Start of Block
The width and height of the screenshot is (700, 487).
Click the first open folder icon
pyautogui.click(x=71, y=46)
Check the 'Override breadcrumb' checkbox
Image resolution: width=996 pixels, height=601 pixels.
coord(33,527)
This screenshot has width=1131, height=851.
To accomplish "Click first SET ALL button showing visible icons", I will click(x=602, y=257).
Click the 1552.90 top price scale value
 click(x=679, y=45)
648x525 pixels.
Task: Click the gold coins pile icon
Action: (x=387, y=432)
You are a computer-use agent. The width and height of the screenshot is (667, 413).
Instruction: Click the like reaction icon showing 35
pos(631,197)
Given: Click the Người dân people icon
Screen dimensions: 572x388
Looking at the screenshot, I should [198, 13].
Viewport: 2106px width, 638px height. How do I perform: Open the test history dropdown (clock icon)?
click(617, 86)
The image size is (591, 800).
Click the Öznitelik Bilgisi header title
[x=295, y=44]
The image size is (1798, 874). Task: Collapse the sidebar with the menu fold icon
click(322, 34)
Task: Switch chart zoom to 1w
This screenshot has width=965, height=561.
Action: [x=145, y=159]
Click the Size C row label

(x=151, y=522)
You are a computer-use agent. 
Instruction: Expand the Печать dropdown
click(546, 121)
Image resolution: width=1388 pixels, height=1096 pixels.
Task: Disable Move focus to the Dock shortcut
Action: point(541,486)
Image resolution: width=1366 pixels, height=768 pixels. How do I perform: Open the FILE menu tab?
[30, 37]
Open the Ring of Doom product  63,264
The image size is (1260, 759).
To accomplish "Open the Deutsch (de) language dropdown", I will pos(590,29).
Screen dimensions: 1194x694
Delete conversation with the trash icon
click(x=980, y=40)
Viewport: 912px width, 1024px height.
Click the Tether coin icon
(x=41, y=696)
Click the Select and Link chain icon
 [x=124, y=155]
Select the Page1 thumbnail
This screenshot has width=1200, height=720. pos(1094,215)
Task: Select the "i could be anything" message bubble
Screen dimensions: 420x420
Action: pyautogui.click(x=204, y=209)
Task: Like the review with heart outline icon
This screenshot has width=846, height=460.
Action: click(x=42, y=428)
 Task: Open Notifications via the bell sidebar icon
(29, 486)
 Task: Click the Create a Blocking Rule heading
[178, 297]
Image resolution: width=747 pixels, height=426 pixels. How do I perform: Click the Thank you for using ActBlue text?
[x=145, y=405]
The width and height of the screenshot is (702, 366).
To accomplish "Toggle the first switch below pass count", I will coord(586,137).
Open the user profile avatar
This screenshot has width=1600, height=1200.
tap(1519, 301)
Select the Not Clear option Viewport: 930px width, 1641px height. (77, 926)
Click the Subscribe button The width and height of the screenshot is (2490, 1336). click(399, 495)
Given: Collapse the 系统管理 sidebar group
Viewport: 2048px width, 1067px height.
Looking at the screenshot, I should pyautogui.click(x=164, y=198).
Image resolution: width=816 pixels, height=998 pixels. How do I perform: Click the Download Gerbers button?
End of Block
--- INSTRUCTIONS FOR THE TASK ---
Exact reproduction of the whole material is the required answer.

--- RESPONSE TO THE TASK ---
The width and height of the screenshot is (700, 487).
Click the first open folder icon
pyautogui.click(x=71, y=46)
Check the 'Override breadcrumb' checkbox
Image resolution: width=996 pixels, height=601 pixels.
coord(33,527)
This screenshot has width=1131, height=851.
To accomplish "Click first SET ALL button showing visible icons", I will click(x=602, y=257).
Click the 1552.90 top price scale value
 click(x=679, y=45)
648x525 pixels.
Task: Click the gold coins pile icon
Action: (x=387, y=432)
You are a computer-use agent. The width and height of the screenshot is (667, 413).
Instruction: Click the like reaction icon showing 35
pos(631,197)
Given: Click the Người dân people icon
Screen dimensions: 572x388
Looking at the screenshot, I should [198, 13].
Viewport: 2106px width, 638px height. How do I perform: Open the test history dropdown (clock icon)?
click(617, 86)
The image size is (591, 800).
Click the Öznitelik Bilgisi header title
[x=295, y=44]
The image size is (1798, 874). Task: Collapse the sidebar with the menu fold icon
click(322, 34)
Task: Switch chart zoom to 1w
This screenshot has width=965, height=561.
Action: [x=145, y=159]
Click the Size C row label

(x=151, y=522)
You are a computer-use agent. 
Instruction: Expand the Печать dropdown
click(546, 121)
Image resolution: width=1388 pixels, height=1096 pixels.
Task: Disable Move focus to the Dock shortcut
Action: point(541,486)
Image resolution: width=1366 pixels, height=768 pixels. How do I perform: Open the FILE menu tab?
[30, 37]
Open the Ring of Doom product  63,264
The image size is (1260, 759).
To accomplish "Open the Deutsch (de) language dropdown", I will pos(590,29).
Screen dimensions: 1194x694
Delete conversation with the trash icon
click(x=980, y=40)
Viewport: 912px width, 1024px height.
Click the Tether coin icon
(x=41, y=696)
Click the Select and Link chain icon
 [x=124, y=155]
Select the Page1 thumbnail
This screenshot has width=1200, height=720. pos(1094,215)
Task: Select the "i could be anything" message bubble
Screen dimensions: 420x420
Action: pyautogui.click(x=204, y=209)
Task: Like the review with heart outline icon
This screenshot has width=846, height=460.
Action: click(x=42, y=428)
 Task: Open Notifications via the bell sidebar icon
(29, 486)
 Task: Click the Create a Blocking Rule heading
[178, 297]
Image resolution: width=747 pixels, height=426 pixels. How do I perform: Click the Thank you for using ActBlue text?
[x=145, y=405]
The width and height of the screenshot is (702, 366).
To accomplish "Toggle the first switch below pass count", I will coord(586,137).
Open the user profile avatar
This screenshot has width=1600, height=1200.
tap(1519, 301)
Select the Not Clear option Viewport: 930px width, 1641px height. (77, 926)
Click the Subscribe button The width and height of the screenshot is (2490, 1336). click(399, 495)
Given: Collapse the 系统管理 sidebar group
Viewport: 2048px width, 1067px height.
Looking at the screenshot, I should pyautogui.click(x=164, y=198).
Image resolution: width=816 pixels, height=998 pixels. How do I perform: Click the Download Gerbers button?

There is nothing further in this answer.